Musk summoned by French prosecutors over X and Grok investigation
French prosecutors put Elon Musk in their sights, testing whether X’s algorithms and Grok’s outputs can trigger personal liability for the platform owner.

French prosecutors are probing more than one platform and more than one product. By summoning Elon Musk into a criminal investigation touching X and its Grok chatbot, Paris is testing whether accountability for online harm can reach the owner personally, not just the company.
Musk was scheduled to appear before French prosecutors on April 20, 2026, but did not show. The Paris prosecutor’s office said the investigation began in January 2025 and that cybercrime investigators raided X’s Paris office in February 2026 before setting the interview date. French authorities said the appearance was described as mandatory, but at that stage they could not compel Musk to attend.
The probe centers on suspected abuse of algorithms and fraudulent data extraction, a legal theory that treats platform design and data practices as possible criminal conduct rather than simply corporate policy. Prosecutors later expanded the case to include suspected complicity in the distribution of child pornography, sexual deepfakes generated by Grok, and alleged hate speech or antisemitic content. That expansion puts X’s moderation systems and Grok’s behavior at the center of a broader question: when does a platform owner become personally exposed for what the system does at scale?

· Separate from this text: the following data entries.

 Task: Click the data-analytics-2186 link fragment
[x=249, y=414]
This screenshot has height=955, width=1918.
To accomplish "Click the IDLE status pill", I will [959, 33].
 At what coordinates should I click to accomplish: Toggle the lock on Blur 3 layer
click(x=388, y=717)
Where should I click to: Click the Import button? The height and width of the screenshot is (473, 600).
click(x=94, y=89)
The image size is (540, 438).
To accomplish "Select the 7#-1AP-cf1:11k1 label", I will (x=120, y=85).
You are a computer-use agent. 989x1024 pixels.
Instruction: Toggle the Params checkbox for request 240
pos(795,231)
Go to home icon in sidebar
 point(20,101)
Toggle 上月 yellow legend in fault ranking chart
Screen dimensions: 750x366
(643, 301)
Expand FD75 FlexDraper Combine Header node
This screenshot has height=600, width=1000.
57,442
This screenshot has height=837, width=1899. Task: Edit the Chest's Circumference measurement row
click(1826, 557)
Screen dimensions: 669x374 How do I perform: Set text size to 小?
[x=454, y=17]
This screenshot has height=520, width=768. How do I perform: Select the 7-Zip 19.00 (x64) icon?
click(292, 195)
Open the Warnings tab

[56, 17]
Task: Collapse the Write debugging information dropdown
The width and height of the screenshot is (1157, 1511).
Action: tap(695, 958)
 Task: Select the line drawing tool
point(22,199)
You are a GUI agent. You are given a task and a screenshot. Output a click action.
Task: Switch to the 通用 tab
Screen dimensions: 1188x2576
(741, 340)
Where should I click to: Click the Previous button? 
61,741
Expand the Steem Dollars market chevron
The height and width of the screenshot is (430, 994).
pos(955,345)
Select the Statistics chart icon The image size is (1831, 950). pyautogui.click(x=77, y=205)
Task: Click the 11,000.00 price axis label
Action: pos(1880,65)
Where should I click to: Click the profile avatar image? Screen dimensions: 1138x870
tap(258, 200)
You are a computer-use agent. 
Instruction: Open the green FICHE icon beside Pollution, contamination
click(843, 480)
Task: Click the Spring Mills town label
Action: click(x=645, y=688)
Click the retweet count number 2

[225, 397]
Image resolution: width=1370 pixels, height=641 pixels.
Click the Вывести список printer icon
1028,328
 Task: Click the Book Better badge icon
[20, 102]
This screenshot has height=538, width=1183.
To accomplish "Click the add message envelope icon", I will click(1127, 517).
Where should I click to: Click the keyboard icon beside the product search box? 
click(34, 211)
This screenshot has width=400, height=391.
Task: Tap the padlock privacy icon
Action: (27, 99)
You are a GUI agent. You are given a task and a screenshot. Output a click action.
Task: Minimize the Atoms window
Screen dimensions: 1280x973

The case is being watched closely because it lands at the intersection of platform governance, artificial intelligence, free speech and transatlantic politics. X has denied the accusations and called the French investigation politically motivated. The U.S. Department of Justice declined to cooperate with the French probe, underscoring how sharply the dispute cuts across the Atlantic divide over Big Tech regulation and First Amendment concerns.
France is also not alone in scrutinizing Grok. Regulators in the United Kingdom and the European Union have examined the chatbot over sexualized or harmful AI-generated content, signaling that Paris is part of a wider European push to force clearer lines on moderation, chatbot conduct and platform responsibility. If French prosecutors succeed in stretching criminal scrutiny from X’s systems to Musk himself, the case could become a template for how European authorities hold executives to account when AI tools and social platforms amplify abuse, misinformation or illegal content.